Problem of palindrome with 6 digits

Question

Find an integer $n$ such that $n^2$ is a palindrome with 6 digits.

As the pattern of $n^2$ is $abccba$, $n^2$ is divisible by $11$ and $121$. But how to proceed?

Answer 1

The only number satisfying these conditions is $$836^2=698896$$ by a brute force search.
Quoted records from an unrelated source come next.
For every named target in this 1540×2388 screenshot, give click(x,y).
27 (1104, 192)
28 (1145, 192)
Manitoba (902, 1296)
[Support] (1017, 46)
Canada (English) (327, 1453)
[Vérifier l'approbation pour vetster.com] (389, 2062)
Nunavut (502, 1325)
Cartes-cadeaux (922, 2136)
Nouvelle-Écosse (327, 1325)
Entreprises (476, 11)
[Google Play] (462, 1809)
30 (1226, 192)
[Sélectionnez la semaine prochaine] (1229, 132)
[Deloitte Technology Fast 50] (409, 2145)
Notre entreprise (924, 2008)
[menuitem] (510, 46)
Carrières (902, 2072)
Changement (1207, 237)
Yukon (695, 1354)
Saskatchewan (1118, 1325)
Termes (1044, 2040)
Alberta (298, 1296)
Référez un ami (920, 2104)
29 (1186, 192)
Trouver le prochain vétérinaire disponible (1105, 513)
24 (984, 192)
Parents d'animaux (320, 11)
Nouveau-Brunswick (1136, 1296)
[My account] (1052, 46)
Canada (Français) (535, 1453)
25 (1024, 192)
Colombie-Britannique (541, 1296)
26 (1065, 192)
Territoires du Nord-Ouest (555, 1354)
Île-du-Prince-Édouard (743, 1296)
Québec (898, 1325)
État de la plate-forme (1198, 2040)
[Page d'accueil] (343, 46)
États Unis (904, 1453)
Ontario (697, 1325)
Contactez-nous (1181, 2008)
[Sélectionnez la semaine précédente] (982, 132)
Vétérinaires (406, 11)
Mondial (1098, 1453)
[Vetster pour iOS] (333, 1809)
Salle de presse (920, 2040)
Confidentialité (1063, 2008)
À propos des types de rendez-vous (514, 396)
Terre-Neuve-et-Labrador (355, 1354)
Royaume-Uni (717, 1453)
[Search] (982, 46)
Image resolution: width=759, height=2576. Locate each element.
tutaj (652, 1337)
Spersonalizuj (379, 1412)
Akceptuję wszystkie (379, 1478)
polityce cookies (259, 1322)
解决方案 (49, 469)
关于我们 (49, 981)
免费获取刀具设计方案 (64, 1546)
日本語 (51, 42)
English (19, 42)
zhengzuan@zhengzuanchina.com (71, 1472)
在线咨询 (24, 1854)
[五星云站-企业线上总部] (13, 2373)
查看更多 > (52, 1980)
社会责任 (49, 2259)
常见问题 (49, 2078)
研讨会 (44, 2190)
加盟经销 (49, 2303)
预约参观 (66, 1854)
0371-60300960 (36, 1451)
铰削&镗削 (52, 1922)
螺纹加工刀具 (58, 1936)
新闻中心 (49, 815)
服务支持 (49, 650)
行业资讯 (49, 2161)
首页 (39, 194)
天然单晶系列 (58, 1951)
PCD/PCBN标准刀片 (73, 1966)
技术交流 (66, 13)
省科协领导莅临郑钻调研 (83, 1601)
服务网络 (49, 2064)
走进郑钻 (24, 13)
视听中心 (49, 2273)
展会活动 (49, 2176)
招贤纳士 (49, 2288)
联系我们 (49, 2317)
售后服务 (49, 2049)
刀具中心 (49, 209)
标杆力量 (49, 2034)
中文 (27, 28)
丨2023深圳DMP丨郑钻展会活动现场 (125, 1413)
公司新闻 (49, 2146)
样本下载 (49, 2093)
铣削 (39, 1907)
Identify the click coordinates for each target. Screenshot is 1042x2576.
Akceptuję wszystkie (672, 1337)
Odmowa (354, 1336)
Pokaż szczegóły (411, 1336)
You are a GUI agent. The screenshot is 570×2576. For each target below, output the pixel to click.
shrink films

To simplify the search we only need to consider numbers divisible by $11$ and within the range $$\sqrt{100000}\lt319\le n\le 990\lt\sqrt{1000000}$$

Answer 2

The first observation is that this problem is finite, in fact we have:

$$10^5<n^2<10^6 \Rightarrow 317 \leq n \leq 999$$

The second observation is that if we use this notation to indicate the decimal scripture of $n^2=\overline{abccba}$, then clearly:

$$a \in \{1,4,9,5,6\}$$

And as you noticed:

$$121|n^2\Rightarrow 11|n$$ Now we can study the $5$ cases:

I: $a=1$

So $n^2=\overline{1bccb1}$ and this implies that:

$$100000<n^2<200000 \Rightarrow 317\leq n \leq 447 $$

From these ones we have to take only the ones that terminate in $\{1,9\}$ and are $11$ multiples:

$$\{319,341,429\}$$

None of this is valid as it's easily verifiable.

II: $a=4$

So $n^2=\overline{4bccb4}$ and this implies that:

$$400000<n^2<500000 \Rightarrow 633\leq n \leq 707 $$

From these ones we have to take only the ones that terminate in $\{2,8\}$ and are $11$ multiples:

$$\{638,682\}$$

None of this is valid as it's easily verifiable.

III: $a=5$

So $n^2=\overline{5bccb5}$ and this implies that:

$$500000<n^2<600000 \Rightarrow 708\leq n \leq 774 $$

From these ones we have to take only the ones that terminate in $\{5\}$ and are $11$ multiples:

$$\{715\}$$

That is not valid!

IV: $a=6$

So $n^2=\overline{6bccb6}$ and this implies that:

$$600000<n^2<700000 \Rightarrow 775\leq n \leq 836 $$

From these ones we have to take only the ones that terminate in $\{6\}$ and are $11$ multiples:

$$\{836\}$$

This is a valid solution! Indeed $836^2=698896$

V: $a=9$

So $n^2=\overline{9bccb9}$ and this implies that:

$$900000<n^2<1000000 \Rightarrow 949\leq n \leq 999 $$

From these ones we have to take only the ones that terminate in $\{3\}$ and are $11$ multiples:

$$ \varnothing$$

So the only solution is $n=836$ . Notice that we reduced the problem to only $7$ possible cases.

:)

Answer 3

Here is a OCaml program that return all number $n$ such that $n^2$ is palindrome in order:

type 'a stream = Eos | StrCons of 'a*(unit -> 'a stream) 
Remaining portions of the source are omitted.